Herr, ich preise Deine Gerechtigkeit allein, auch wenn ich an jene Stunden denke, in denen ich mich falsch entschied. Alles würde dunkel, wenn in der Erinnerung an jene dunklen Stunden auch Dein Angesicht mir dunkel würde. Du aber warst auch damals gerecht und mein Unrecht war mein eigenes Werk. Denn ich hörte auf meine Lust und nicht auf Deinen Willen. Dein Werk ist es, dass ich an meinem Sündigen nicht starb, sondern lebe, und in meiner Nacht Dich nicht verlor, sondern zu Dir kommen kann und bei Dir bleiben darf. Das ist Dein göttlich großes Vergeben, Dein väterliches Werk. Amen. (Adolf Schlatter)
Niemand sage, wenn er versucht wird, dass er von Gott versucht werde, denn Gott ist nicht ein Versucher zum Bösen; er versucht Niemand.

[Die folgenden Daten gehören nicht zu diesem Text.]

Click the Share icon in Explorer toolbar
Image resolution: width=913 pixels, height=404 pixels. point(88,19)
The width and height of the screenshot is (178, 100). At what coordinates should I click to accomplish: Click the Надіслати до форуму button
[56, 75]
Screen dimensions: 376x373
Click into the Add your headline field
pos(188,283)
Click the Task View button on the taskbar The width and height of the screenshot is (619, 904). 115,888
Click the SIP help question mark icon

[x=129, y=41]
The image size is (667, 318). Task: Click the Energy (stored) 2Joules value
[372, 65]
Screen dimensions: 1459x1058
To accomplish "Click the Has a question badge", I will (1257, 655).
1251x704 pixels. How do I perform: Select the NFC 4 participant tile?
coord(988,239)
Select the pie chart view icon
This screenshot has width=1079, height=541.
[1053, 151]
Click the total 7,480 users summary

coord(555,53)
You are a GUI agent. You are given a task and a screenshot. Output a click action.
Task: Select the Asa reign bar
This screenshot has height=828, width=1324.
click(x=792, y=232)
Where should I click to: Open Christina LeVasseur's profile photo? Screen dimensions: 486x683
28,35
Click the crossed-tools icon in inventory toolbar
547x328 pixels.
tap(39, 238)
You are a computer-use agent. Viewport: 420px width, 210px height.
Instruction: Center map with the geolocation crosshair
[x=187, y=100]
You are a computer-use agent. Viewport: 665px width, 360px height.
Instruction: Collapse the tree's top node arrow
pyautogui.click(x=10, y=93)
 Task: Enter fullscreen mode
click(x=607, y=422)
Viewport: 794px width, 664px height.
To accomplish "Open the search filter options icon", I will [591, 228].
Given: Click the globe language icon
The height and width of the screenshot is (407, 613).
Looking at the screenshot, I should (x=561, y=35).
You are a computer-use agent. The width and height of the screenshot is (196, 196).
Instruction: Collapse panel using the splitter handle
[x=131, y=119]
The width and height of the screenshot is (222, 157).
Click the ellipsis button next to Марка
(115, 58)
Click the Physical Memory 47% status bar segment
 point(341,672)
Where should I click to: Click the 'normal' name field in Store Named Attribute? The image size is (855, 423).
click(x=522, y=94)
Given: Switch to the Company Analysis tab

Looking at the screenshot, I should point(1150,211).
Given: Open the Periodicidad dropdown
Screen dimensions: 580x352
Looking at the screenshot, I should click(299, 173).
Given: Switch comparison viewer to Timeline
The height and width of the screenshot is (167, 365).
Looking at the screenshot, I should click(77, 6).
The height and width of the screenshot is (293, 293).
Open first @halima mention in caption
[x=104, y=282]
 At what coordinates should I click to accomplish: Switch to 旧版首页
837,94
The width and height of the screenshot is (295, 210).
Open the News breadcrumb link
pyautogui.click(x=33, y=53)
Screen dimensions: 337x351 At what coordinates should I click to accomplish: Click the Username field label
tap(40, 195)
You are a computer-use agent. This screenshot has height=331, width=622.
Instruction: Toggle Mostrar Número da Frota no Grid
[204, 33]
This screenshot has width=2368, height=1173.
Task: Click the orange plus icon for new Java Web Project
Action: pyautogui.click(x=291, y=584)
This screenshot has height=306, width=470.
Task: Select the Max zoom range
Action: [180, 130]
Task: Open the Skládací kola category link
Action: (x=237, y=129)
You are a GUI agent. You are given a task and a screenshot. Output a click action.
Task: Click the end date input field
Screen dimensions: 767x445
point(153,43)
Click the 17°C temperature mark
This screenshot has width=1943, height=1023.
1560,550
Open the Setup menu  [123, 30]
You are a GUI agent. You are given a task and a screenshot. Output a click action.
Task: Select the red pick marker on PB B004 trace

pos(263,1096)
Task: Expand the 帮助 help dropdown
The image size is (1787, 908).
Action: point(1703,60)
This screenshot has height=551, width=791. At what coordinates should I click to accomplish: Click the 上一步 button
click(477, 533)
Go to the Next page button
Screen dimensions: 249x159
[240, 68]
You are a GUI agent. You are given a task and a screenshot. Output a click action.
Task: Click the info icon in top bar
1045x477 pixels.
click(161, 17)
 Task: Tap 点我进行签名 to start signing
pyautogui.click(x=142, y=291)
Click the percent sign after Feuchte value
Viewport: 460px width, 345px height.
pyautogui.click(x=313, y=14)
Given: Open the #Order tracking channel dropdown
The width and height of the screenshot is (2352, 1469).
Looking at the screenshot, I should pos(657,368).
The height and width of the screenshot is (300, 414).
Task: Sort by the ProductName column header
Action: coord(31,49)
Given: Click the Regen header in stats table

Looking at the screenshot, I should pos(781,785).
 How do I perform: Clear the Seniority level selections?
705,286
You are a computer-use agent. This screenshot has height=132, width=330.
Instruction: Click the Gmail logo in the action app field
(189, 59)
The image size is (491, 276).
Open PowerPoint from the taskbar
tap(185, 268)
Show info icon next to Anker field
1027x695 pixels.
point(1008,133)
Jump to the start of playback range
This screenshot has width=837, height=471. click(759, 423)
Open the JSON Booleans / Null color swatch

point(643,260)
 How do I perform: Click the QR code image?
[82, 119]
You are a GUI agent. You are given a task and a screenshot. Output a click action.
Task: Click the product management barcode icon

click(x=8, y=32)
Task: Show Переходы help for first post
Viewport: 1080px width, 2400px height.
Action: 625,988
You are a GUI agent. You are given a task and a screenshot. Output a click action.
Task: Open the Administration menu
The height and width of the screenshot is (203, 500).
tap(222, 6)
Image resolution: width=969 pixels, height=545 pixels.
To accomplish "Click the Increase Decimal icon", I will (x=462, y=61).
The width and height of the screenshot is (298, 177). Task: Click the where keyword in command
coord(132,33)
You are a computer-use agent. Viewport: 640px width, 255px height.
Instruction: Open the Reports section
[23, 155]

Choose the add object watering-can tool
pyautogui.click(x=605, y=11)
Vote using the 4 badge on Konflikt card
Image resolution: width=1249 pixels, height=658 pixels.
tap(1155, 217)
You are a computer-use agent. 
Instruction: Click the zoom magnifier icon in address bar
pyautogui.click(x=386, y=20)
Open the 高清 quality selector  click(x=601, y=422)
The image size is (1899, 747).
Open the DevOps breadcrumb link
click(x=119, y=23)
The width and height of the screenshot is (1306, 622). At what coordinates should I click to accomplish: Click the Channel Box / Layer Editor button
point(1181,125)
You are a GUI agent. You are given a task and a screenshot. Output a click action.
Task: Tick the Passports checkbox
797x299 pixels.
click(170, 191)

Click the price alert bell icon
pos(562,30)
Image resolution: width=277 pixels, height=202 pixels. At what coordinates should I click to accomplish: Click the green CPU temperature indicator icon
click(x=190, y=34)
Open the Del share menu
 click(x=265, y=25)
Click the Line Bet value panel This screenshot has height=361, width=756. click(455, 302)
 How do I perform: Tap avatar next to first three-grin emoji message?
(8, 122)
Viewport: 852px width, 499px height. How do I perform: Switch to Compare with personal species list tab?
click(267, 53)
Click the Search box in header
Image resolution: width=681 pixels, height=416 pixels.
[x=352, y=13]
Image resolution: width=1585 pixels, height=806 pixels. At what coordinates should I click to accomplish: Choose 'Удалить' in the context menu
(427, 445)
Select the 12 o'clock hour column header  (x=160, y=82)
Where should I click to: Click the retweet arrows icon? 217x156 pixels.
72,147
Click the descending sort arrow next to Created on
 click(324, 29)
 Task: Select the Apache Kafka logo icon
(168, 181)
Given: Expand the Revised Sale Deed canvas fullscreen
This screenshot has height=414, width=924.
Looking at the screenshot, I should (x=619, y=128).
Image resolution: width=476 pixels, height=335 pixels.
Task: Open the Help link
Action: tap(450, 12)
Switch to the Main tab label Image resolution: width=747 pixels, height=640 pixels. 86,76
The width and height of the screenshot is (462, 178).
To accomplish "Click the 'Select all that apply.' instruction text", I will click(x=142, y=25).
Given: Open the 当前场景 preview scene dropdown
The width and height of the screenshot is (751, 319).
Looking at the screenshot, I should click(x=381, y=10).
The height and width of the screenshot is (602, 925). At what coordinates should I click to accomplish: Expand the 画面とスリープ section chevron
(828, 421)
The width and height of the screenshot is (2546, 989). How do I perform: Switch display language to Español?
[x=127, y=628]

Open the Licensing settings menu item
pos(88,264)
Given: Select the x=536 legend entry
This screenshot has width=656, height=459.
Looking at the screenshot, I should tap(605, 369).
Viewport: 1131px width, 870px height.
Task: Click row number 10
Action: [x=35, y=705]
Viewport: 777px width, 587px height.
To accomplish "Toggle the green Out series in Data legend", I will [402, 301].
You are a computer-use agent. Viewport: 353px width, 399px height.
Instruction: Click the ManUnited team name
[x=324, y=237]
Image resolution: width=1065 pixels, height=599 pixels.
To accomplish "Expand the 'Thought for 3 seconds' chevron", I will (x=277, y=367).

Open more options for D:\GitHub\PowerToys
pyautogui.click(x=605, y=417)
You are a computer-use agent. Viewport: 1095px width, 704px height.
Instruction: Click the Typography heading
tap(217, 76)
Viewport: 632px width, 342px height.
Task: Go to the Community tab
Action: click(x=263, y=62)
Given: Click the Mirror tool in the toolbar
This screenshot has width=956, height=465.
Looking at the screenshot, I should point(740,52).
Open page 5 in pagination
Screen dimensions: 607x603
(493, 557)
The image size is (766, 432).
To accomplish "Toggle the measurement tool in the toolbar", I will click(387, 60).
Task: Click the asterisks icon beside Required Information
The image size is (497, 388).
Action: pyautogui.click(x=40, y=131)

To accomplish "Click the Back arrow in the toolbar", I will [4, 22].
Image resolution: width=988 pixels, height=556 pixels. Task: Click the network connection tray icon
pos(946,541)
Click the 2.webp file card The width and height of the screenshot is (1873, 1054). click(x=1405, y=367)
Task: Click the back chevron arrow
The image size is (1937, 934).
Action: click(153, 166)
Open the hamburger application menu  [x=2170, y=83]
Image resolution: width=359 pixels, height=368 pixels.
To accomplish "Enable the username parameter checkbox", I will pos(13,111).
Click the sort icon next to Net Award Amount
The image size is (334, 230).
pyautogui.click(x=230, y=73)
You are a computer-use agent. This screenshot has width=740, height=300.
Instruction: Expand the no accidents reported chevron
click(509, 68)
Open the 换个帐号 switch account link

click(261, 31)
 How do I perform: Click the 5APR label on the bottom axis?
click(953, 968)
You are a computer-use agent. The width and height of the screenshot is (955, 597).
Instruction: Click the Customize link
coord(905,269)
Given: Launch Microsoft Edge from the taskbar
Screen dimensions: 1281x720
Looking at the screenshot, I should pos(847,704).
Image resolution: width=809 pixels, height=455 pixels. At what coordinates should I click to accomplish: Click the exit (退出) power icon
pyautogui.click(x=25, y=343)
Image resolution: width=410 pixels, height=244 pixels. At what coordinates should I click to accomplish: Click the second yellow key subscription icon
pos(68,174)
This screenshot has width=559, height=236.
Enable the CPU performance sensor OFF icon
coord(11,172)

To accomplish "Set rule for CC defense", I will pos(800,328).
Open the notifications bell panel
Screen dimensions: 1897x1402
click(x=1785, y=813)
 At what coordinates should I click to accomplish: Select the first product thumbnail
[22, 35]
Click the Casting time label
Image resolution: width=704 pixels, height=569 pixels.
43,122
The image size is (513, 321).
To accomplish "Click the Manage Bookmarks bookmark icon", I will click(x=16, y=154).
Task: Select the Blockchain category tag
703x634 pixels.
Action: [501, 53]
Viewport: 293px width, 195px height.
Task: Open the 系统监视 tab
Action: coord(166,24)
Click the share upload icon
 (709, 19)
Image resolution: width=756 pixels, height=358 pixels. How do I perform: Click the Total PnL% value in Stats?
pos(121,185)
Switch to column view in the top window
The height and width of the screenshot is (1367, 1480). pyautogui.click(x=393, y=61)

Wenn man Feuer in ein eisernes Haus wirft, brennt es doch nicht. Wenn der Feind seine Pfeile in ein heiliges, reines Herz würfe, so müssten sie erlöschen, ohne Schaden zu tun. Aber das ist unsre Schuld, dass in uns selbst ein Teil wohnt, welcher den Versucher und die Versucherin willkommen heißt. Auch dein Gott stellt dich auf Scheidewege; er probiert dich und prüft dich mit Allem, mit Glück und Unglück, mit Reichtum und Armut, mit der Menschen Freundschaft und Feindschaft, mit Lob und Tadel, und noch im Tode! (Friedrich Ahlfeld.)